Key differences between HEA funding statement accounting policies

University College Cork
Key differences between HEA funding statement accounting policies and
GAAP accounting policies
The accounting policies used in preparing the HEA Funding Statement Financial Statements are the
accounting policies adopted by the seven Irish Universities. These accounting policies are
significantly different from the accounting policies adopted under GAAP. The key differences
between both formats are as follows:
Student Fee Income
In the HEA Funding Statement a portion of the student fee income is deducted from fee income and
transferred to fund capital projects. In addition an element of the fee income relating to non-EU
student fees, in excess of the EU fee level, is shown as other income while the balance is transferred
to faculty development accounts held in the balance sheet. This is not allowed under GAAP
accounting where total fee income must be reported in the Income and Expenditure account.
Research Income
In the HEA Funding Statement Research Income includes expenditure on fixed assets. In the GAAP
Financial Statements such expenditure is excluded. The expenditure is capitalised and depreciated
with a matching credit for grant amortisation.

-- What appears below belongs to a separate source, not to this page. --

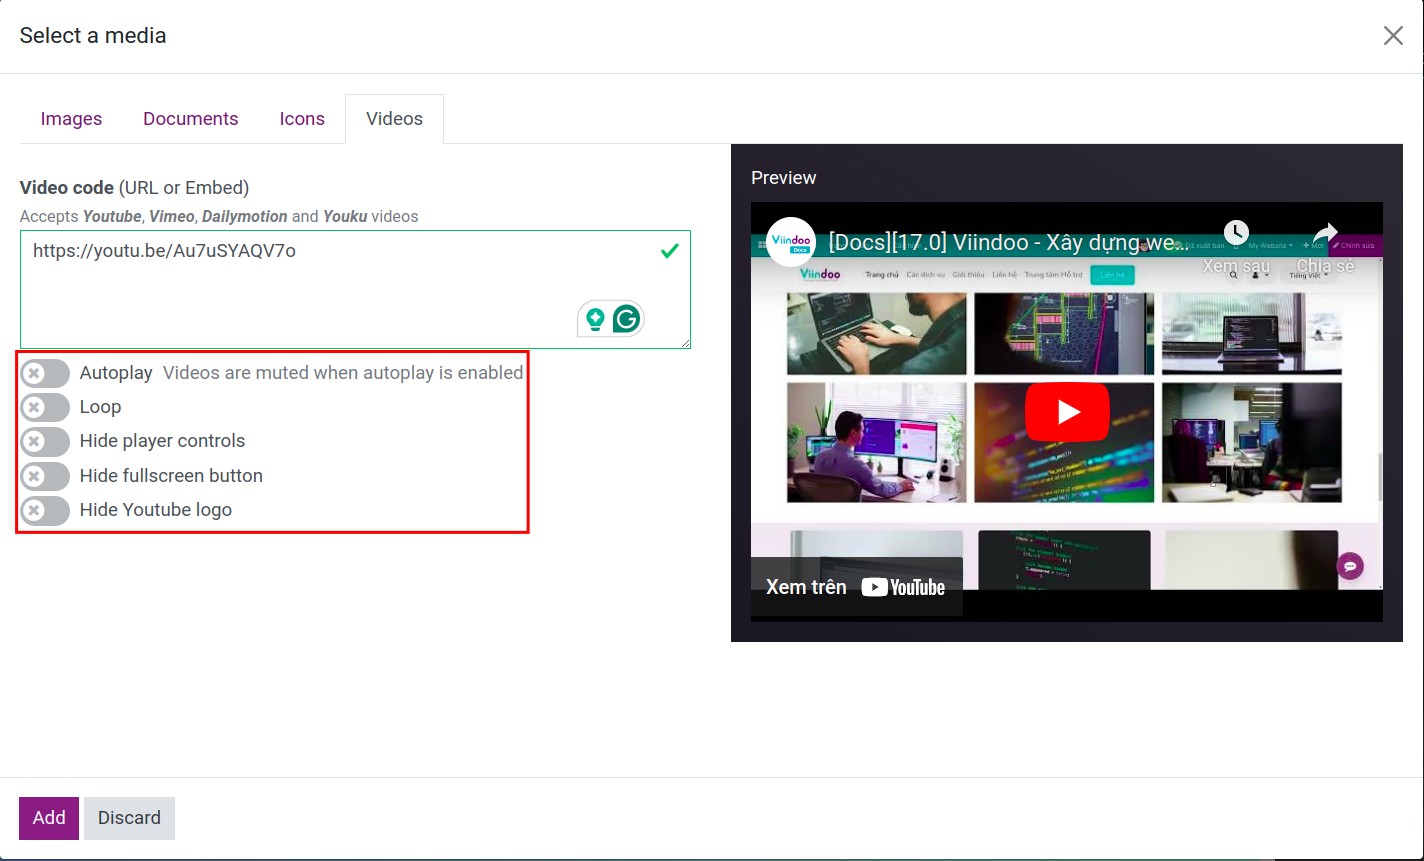Click the Watch Later clock icon on the preview
1424x861 pixels.
pyautogui.click(x=1236, y=232)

Research Overhead Income received is disclosed as Other Income in the HEA Funding Statement. In
the GAAP financial statements this income is reported as Research Income
Recurrent Funding Transferred to Capital Projects
Recurrent funding used to fund equipment and capital project expenditure is charged to the Income
and Expenditure Account and credited to a capital reserve account in the Balance Sheet in the HEA
Funding Statement. Such a charge is not permitted under GAAP.
Movement in net under-spends on Departmental Budgets
An accrual/prepayment is made for the unspent/overspent portion of academic and certain
academic and other services departmental consumables and equipment budget allocations i.e. the
University recognised the internal indebtedness to the department on the basis that a budget
allocation had been made to the department in the HEA Funding Statement. Under GAAP accounting
this accrual/prepayment is not allowed as there is no actual liability to an external party.
Internal Interest
The University charges itself internal interest for the use of certain funds. This internal interest is not
allowed under GAAP accounting.
Depreciation & Capital Grant Amortisation
Fixed assets are depreciated over the course of their useful lives i.e. the cost of the asset is spread
over a number of years. Similarly funding received/receivable in respect of these assets is credited to
the financial statements over the same period. The manner in which these capital receipts are
recognised and released to the income and expenditure account results in the different amortisation
amounts in both account formats.
In HEA Funding Statement the grant amortisation credit is the same as the depreciation charge.
Under GAAP only funds received/receivable specifically for the purpose of funding fixed asset can be
amortised. Where a fixed asset is not funded or not fully funded, under GAAP, the grant
amortisation credit will be less that the depreciation charge.
Expenditure charged to Development Fund Accounts
Charging expenditure to development fund accounts in the balance sheet is not permitted under
GAAP accounting. This expenditure is charged to the Income and Expenditure Account in the GAAP
Financial Statements.
Grossing up of Income & Expenditure
In the HEA Funding Statement certain income streams are offset against expenditure. In the GAAP
financial statements this income is shown as income and the related expenditure is shown gross.
Certain items are disclosed differently in both formats of accounts. For example the net income and
expenditure of certain subsidiary undertakings are shown as Ancillary Services in the HEA Funding
Statement while the gross income and expenditure are disclosed in the GAAP financial statements.